The Prime Minister recently underlined the threat to our troops in Iraq from Iranian-backed militias and Iranian-supplied weapons. I am delighted that the Minister has today announced that we are going to upgrade the armoured vehicle fleet available to our troops to protect them from that threat. However, the wheeled armoured vehicles that he has ordered will not be ready for deployment until the end of this year. What consideration was given to the procurement of battle-ready RG31 protected patrol vehicles?
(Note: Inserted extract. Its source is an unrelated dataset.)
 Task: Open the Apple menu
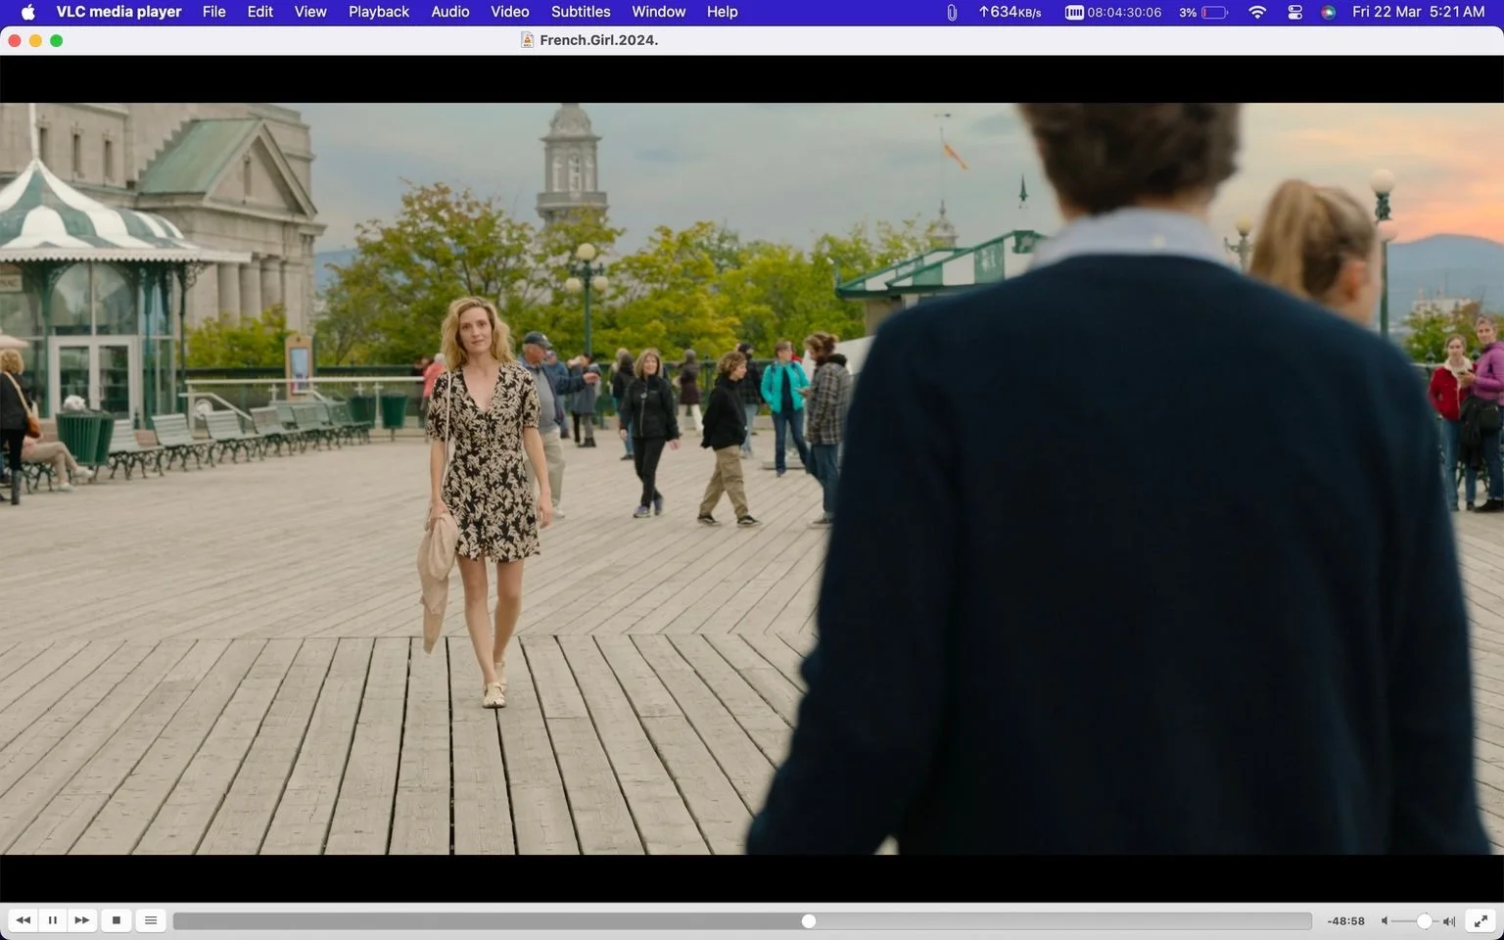point(27,12)
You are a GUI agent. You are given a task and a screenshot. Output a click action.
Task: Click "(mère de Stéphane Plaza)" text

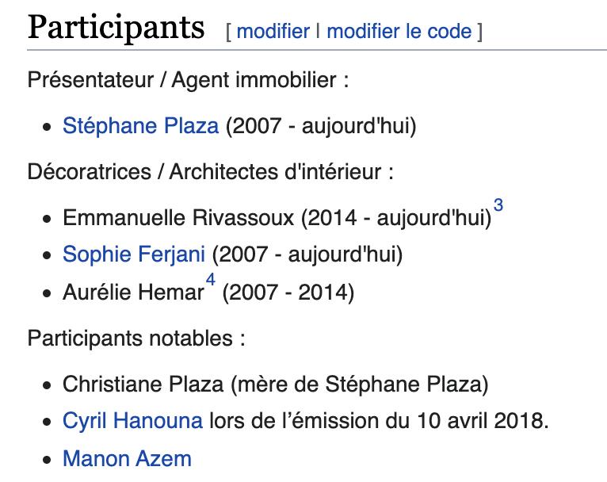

We gave serious consideration to all the vehicles that were available. Thanks to the work that we were able to do with the Americans, and thanks particularly to significant work that my hon. Friend Lord Drayson was able to perform, we were able to identify about 100 Cougar vehicles to which the Americans were prepared to allow us to have access. We chose those because up-armoured, with electronic counter-measures added and with Bowman radios fitted, we believe that they would be the best protected mid-range vehicles in theatre. We made an objective decision to choose them instead of the RG31s. Had we chosen the RG31s, we would have had to fit ECMs and Bowman to them and possibly to up-armour them. In any event, the earliest possible time that we can get them into theatre is in the context of the six-month period of the next two roulements for Iraq and for Afghanistan. It physically could not be done any more quickly with any vehicle.
The Government have seen fit to finance a reserve battalion for Iraq stationed in Cyprus. The Secretary of State mentioned an unprecedented level of violence, which would seem to suggest that those reserves could be needed at any moment. Almost half the combat power of the 2nd Battalion the Royal Regiment of Fusiliers has been sent to Afghanistan, not Iraq. Have we run out of money or run out of soldiers?
We have not run out of either money or soldiers. My announcement today, coupled with others that I have made about urgent operational requirements for both our theatres, show that, when resources are necessary, we will find them.
The deployment of individual soldiers is a matter for the Army. Identifying the appropriate troops, from whatever service, is entirely a matter for the services.
Given the tempo of operations in Afghanistan and the necessary cost that that implies, and given that the Secretary of State has confirmed that, before next year’s comprehensive spending review, no strategic defence review or review of defence planning assumptions will take place, is he confident that the Chancellor will continue to fund the current or possibly increased tempo of operations in Iraq and Afghanistan from a special reserve, or will the costs fall on the regular defence budget?
The hon. Gentleman has no reason to believe that the Treasury will not respond to the requests for additional resources for theatre and give access to the special reserve appropriately for them. There has been no occasion on which the Treasury has denied that access and there is no reason for the hon. Gentleman to start baseless speculation that that is likely to happen in future.